Leaving the pictures aside, transcribe only and exactly the lines from the one with "165x297 pixels." through the end of the entries, both included.

+ + + + +

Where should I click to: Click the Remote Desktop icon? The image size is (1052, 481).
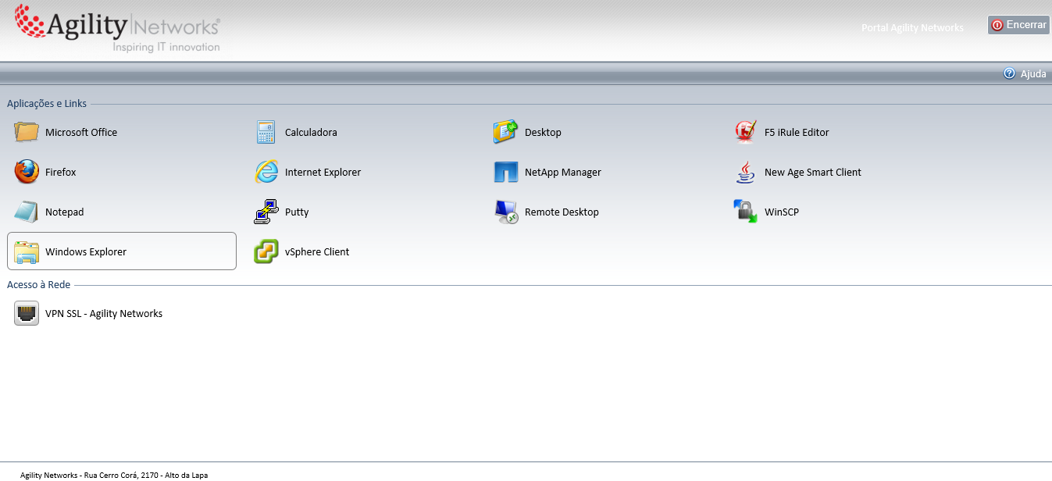tap(506, 212)
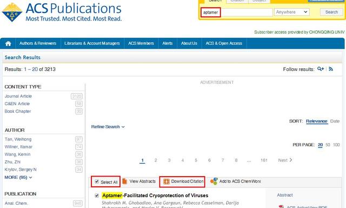
Task: Open the Authors & Reviewers menu
Action: (38, 43)
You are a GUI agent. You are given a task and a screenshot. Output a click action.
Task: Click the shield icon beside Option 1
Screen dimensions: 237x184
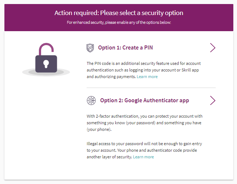click(x=90, y=48)
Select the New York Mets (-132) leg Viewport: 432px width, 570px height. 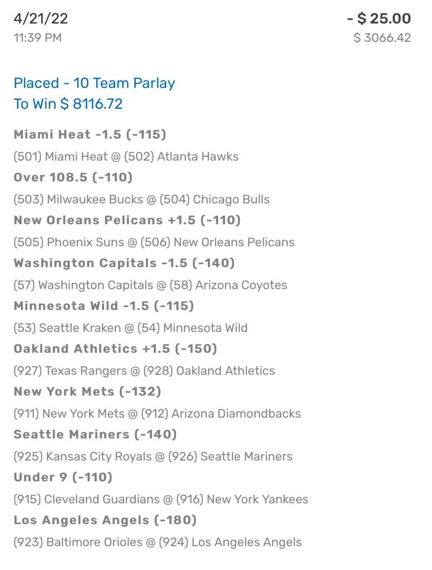(88, 391)
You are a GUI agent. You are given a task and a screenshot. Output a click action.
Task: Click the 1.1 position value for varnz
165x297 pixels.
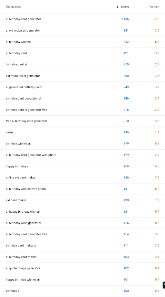(x=157, y=133)
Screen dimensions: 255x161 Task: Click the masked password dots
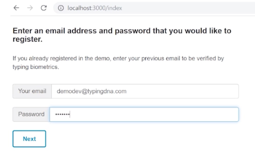(62, 114)
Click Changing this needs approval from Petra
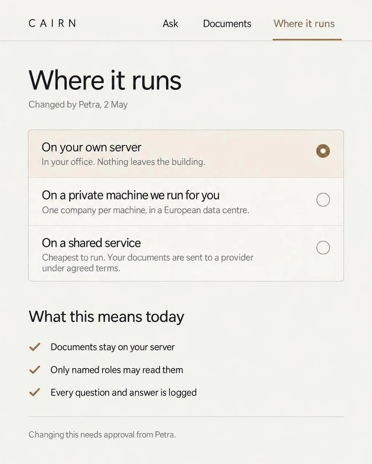Screen dimensions: 372x464 tap(102, 434)
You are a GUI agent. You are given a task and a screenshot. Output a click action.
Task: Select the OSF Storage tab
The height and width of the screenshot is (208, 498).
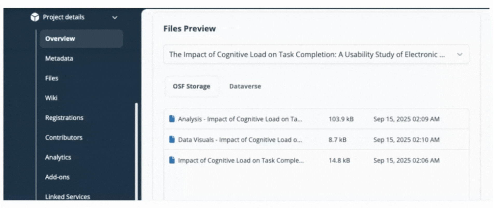click(191, 86)
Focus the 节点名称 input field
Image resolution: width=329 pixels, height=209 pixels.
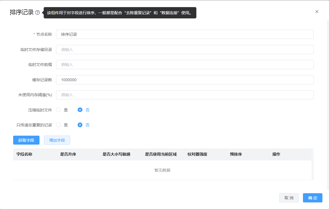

+ + + + +

▸ **Response for this exercise**
165x297 pixels.
(x=157, y=133)
Screen dimensions: 255x161 Task: Click the masked password dots
(62, 114)
Click Changing this needs approval from Petra
Screen dimensions: 372x464 tap(102, 434)
You are a GUI agent. You are given a task and a screenshot. Output a click action.
Task: Select the OSF Storage tab
The height and width of the screenshot is (208, 498).
click(191, 86)
Focus the 节点名称 input field
Image resolution: width=329 pixels, height=209 pixels.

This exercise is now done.